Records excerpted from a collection
***
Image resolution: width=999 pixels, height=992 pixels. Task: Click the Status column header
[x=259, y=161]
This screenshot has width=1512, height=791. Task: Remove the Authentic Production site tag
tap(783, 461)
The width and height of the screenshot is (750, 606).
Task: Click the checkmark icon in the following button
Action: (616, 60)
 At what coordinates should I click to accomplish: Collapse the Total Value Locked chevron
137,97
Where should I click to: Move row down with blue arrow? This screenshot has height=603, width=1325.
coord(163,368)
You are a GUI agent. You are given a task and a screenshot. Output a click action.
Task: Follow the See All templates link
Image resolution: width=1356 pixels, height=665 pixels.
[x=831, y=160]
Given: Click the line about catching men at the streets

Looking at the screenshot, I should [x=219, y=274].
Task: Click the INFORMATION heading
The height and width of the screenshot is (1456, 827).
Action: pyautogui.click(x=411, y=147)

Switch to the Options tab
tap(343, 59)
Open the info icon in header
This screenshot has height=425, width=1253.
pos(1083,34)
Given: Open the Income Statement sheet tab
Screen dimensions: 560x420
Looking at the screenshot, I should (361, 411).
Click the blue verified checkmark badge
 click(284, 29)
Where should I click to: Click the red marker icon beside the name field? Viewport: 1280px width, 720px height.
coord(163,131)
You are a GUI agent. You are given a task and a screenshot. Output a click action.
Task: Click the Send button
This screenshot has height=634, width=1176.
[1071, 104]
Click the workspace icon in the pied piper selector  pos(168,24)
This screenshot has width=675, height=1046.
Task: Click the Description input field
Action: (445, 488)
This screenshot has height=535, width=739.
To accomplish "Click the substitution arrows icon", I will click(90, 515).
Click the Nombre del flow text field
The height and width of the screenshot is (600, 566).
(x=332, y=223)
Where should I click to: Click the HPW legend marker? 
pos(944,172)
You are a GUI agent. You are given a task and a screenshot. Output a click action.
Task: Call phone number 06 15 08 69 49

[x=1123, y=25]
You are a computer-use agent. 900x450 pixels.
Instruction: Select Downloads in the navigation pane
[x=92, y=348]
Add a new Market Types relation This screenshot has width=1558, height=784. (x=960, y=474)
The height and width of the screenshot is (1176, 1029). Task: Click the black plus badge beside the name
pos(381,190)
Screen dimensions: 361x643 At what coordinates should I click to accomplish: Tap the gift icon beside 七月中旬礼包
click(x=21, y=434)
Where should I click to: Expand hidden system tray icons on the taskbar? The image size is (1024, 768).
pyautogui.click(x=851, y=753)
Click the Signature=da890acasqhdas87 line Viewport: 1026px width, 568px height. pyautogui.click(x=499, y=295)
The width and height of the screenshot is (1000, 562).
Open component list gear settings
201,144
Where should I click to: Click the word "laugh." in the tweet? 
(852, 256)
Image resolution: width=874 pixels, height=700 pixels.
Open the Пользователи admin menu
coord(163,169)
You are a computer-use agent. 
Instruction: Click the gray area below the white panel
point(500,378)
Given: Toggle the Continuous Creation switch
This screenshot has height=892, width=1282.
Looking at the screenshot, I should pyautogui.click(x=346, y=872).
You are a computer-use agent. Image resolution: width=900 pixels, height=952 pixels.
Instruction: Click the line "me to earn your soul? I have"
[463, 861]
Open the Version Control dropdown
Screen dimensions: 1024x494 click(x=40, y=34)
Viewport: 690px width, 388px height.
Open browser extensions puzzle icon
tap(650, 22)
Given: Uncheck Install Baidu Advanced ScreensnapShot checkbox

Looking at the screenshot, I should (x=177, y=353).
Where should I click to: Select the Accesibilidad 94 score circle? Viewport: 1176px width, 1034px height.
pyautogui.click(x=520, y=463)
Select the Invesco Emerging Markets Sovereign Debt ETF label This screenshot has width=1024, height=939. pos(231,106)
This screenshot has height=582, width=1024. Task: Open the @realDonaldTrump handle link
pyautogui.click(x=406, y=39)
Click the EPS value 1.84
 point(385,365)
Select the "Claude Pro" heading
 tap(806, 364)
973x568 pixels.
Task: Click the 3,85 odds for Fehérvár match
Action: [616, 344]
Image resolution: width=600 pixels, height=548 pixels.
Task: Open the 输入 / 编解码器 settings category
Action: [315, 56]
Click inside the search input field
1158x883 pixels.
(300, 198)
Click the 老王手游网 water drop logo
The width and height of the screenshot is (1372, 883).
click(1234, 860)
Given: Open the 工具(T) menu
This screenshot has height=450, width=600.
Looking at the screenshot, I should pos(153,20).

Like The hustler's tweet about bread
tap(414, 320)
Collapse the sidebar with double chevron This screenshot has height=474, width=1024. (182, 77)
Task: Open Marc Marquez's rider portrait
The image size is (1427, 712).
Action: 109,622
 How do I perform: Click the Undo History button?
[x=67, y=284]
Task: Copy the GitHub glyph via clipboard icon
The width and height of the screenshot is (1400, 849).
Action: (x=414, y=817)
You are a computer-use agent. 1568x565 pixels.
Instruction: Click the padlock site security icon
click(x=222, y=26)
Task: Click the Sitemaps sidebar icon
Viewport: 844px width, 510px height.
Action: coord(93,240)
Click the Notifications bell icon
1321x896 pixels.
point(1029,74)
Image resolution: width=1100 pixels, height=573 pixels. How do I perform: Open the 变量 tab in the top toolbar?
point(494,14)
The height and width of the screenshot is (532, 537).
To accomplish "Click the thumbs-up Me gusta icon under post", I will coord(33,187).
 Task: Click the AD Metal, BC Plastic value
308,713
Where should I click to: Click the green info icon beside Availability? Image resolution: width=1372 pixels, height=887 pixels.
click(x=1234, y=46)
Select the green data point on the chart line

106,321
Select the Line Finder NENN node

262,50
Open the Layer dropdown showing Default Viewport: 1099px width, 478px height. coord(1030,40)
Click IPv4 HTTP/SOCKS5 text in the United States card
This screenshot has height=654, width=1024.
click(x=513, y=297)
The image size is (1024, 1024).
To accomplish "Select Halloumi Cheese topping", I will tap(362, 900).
***
*What you are asked to do*
Your answer should be all lines from the data that contain "computer".

*Result*
You are a computer-use agent. 900x450 pixels.
You are a computer-use agent. 
You are a computer-use agent. Image resolution: width=900 pixels, height=952 pixels.
You are a computer-use agent. 1568x565 pixels.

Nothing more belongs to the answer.